▶ **Task to carry out**
There is one span to output from the data below: the lines starting at the line with "Click the JSESSIONID cookie value text" and ending at the line with "Screen dimensions: 1568x434". Output it exactly, ends included, nothing more.

▶ **Exercise inputs**

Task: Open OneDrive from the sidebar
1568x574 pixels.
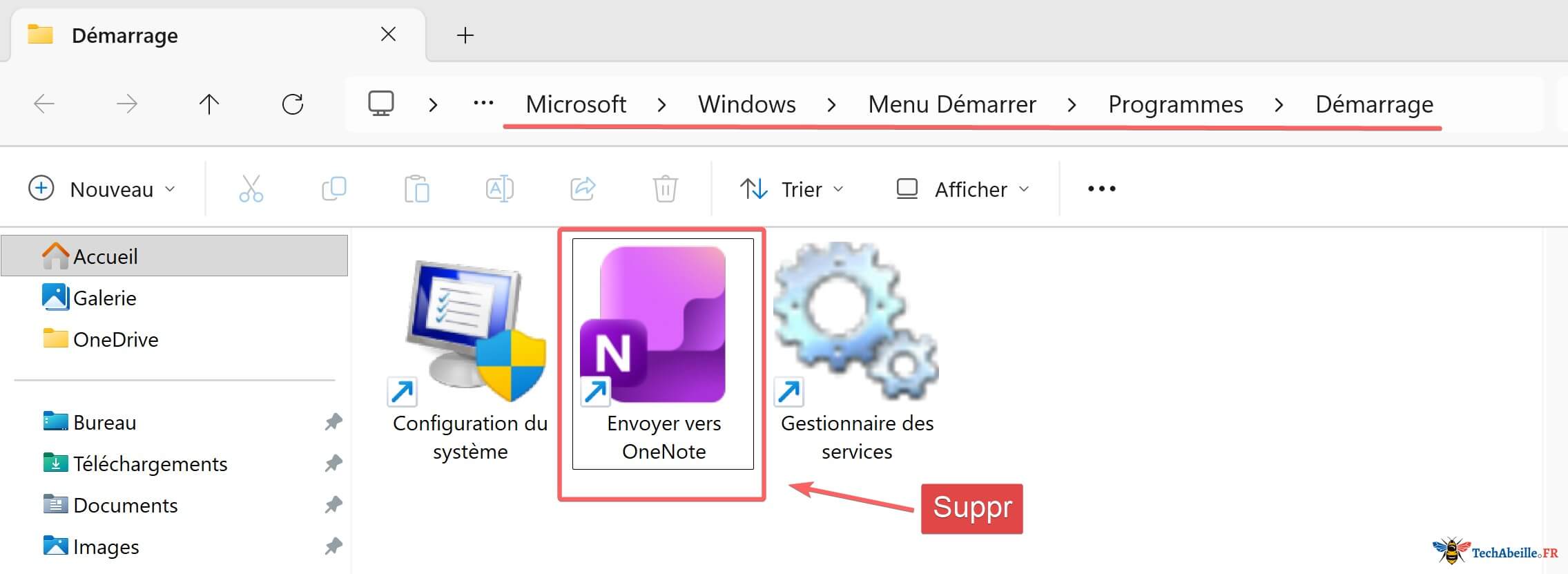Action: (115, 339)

* * *

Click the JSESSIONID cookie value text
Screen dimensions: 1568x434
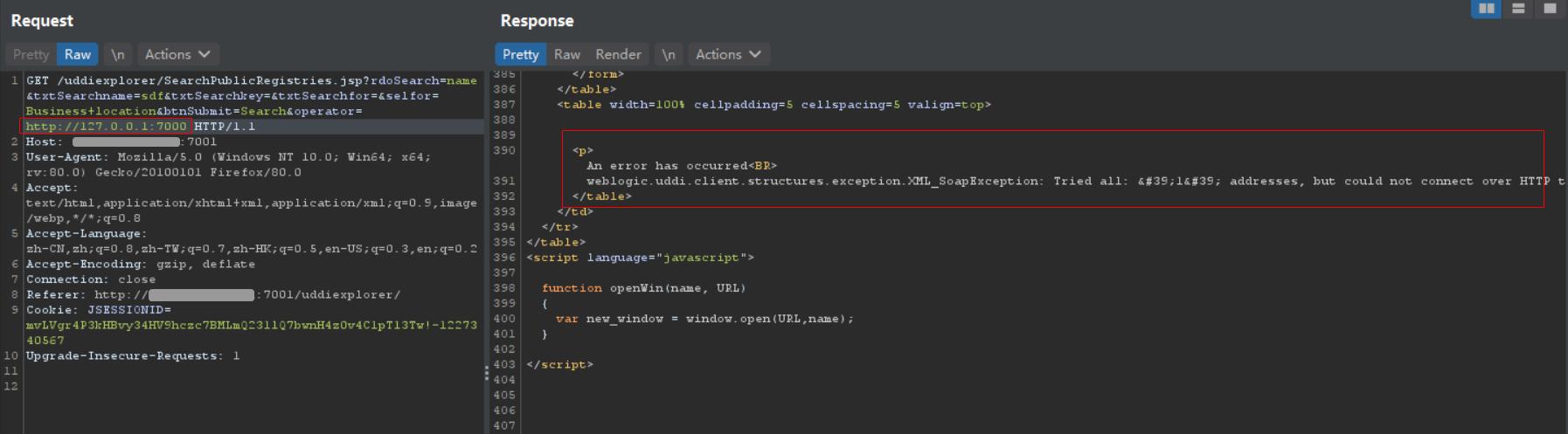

▶ **Exercise answer**
Click the JSESSIONID cookie value text
Screen dimensions: 1568x434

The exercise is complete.